Pixel coordinate grounding data

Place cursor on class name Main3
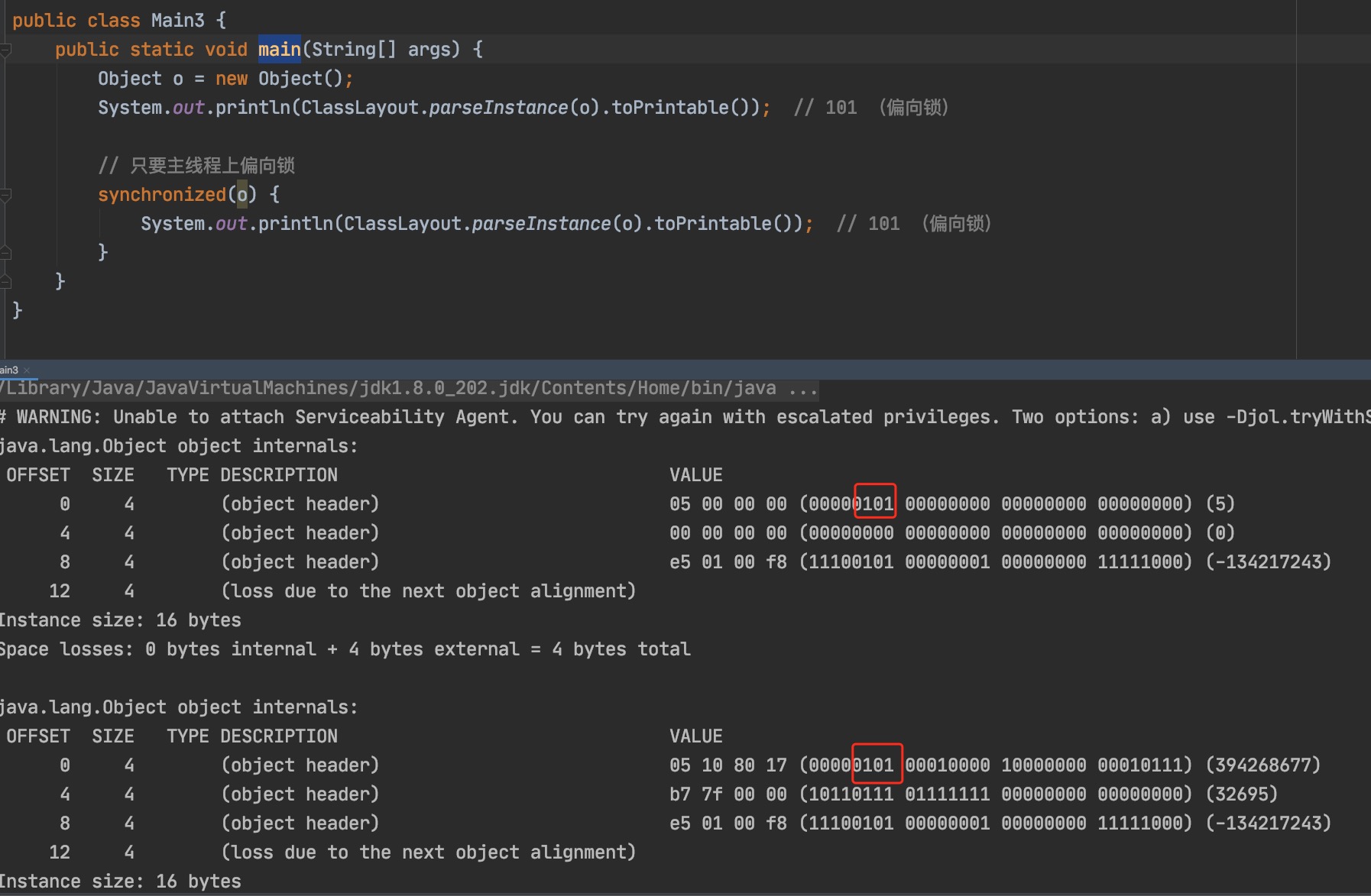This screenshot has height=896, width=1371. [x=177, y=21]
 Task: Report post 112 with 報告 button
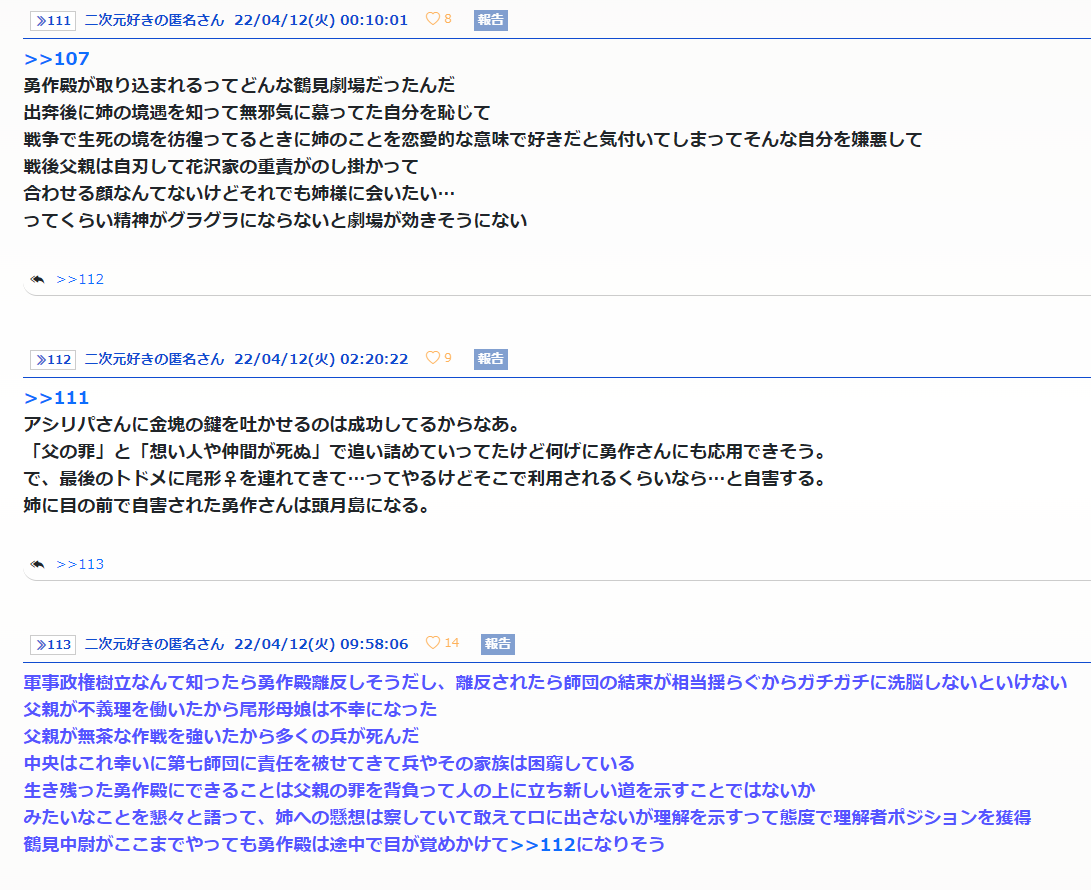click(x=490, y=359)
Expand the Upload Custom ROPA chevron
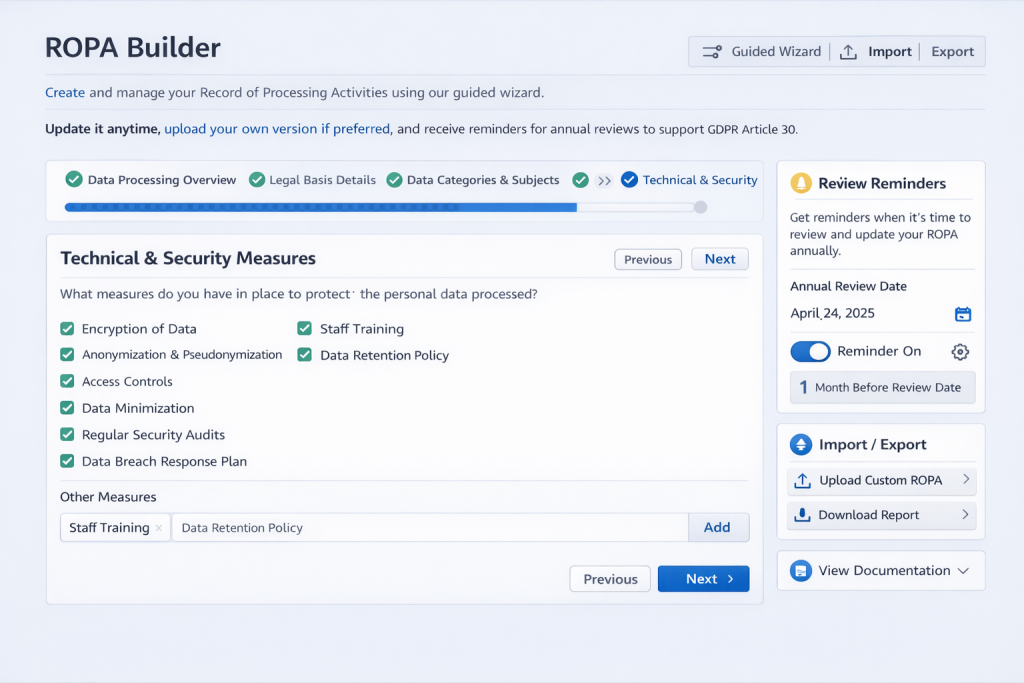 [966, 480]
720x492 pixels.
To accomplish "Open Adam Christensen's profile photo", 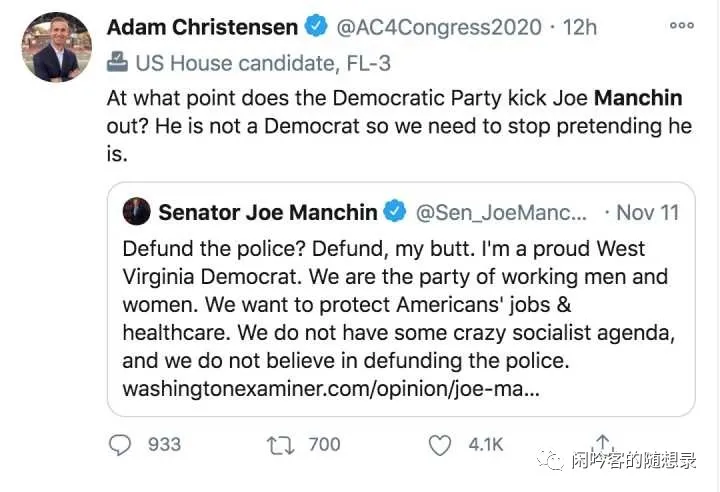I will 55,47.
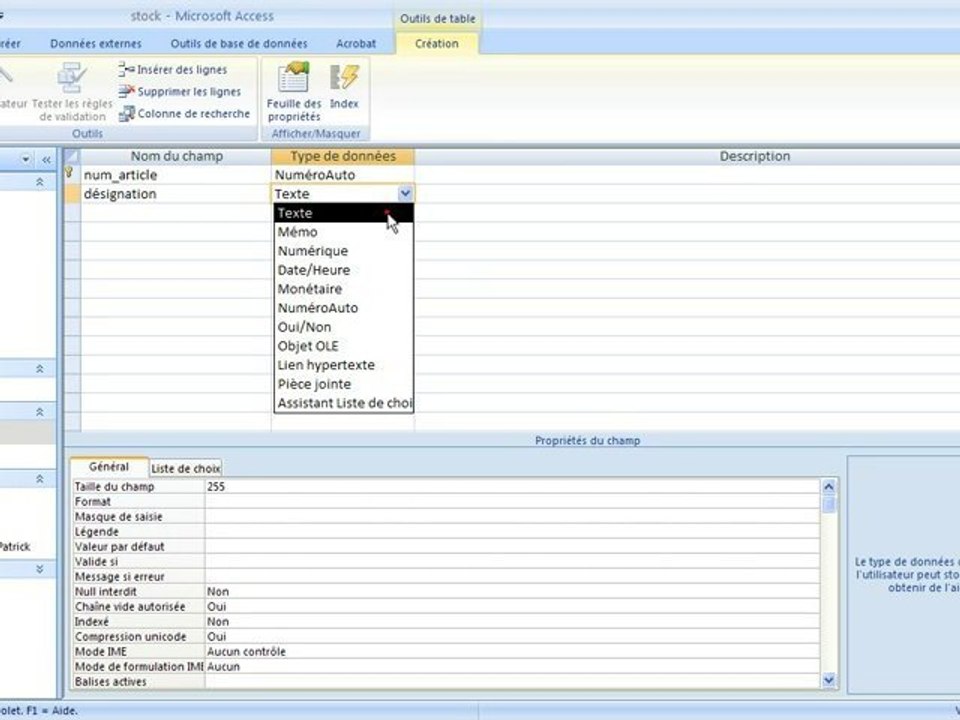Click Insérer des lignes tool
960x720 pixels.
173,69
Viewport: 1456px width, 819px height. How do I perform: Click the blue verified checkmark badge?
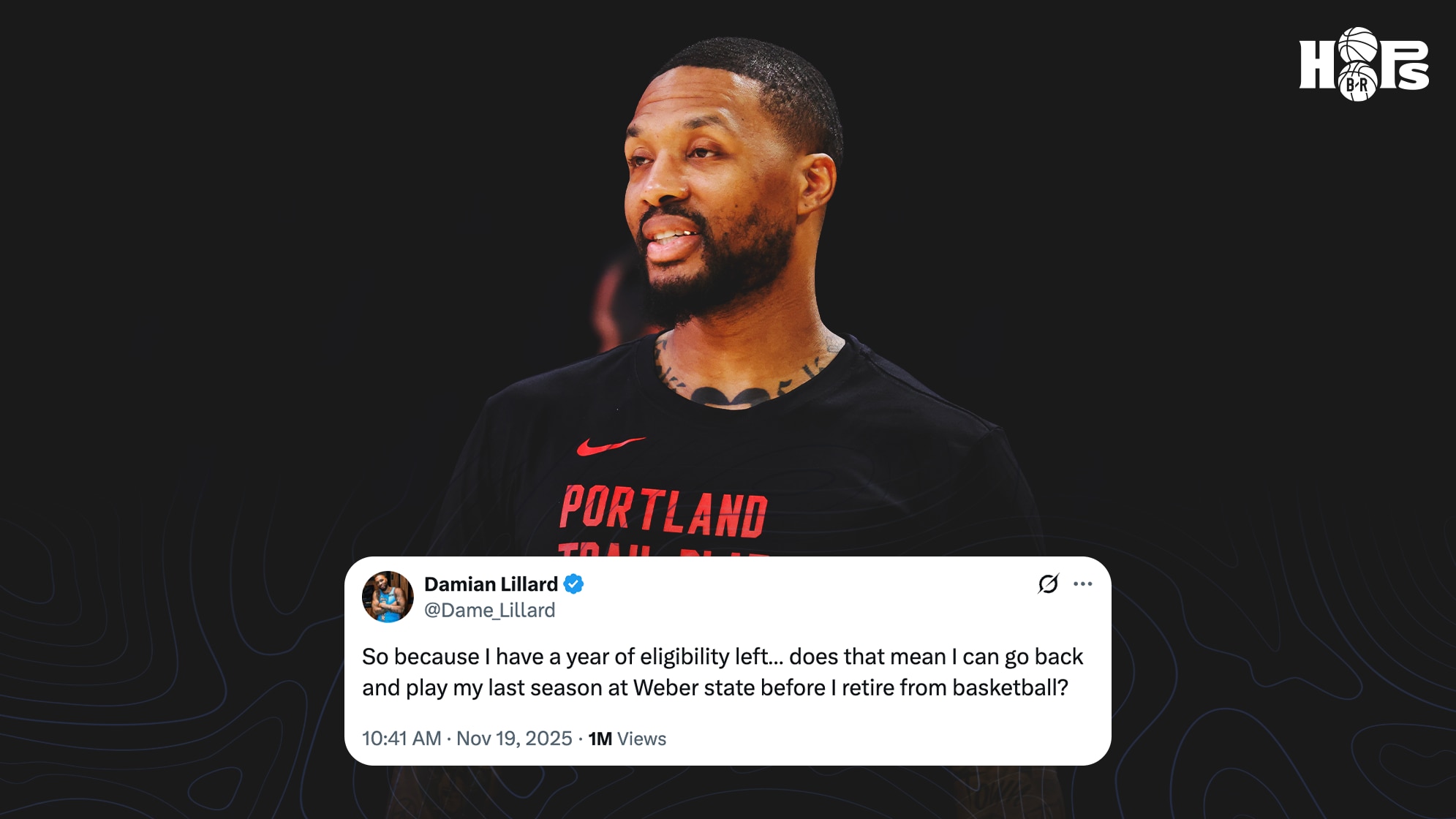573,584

WHAT YOU HAVE TO DO: Every line from the one containing "Viewport: 1456px width, 819px" to the final line of the records should be duplicated exactly; no picture is to be copied.

SOLVED EXERCISE:
Viewport: 1456px width, 819px height. How do I perform: Click the blue verified checkmark badge?
573,584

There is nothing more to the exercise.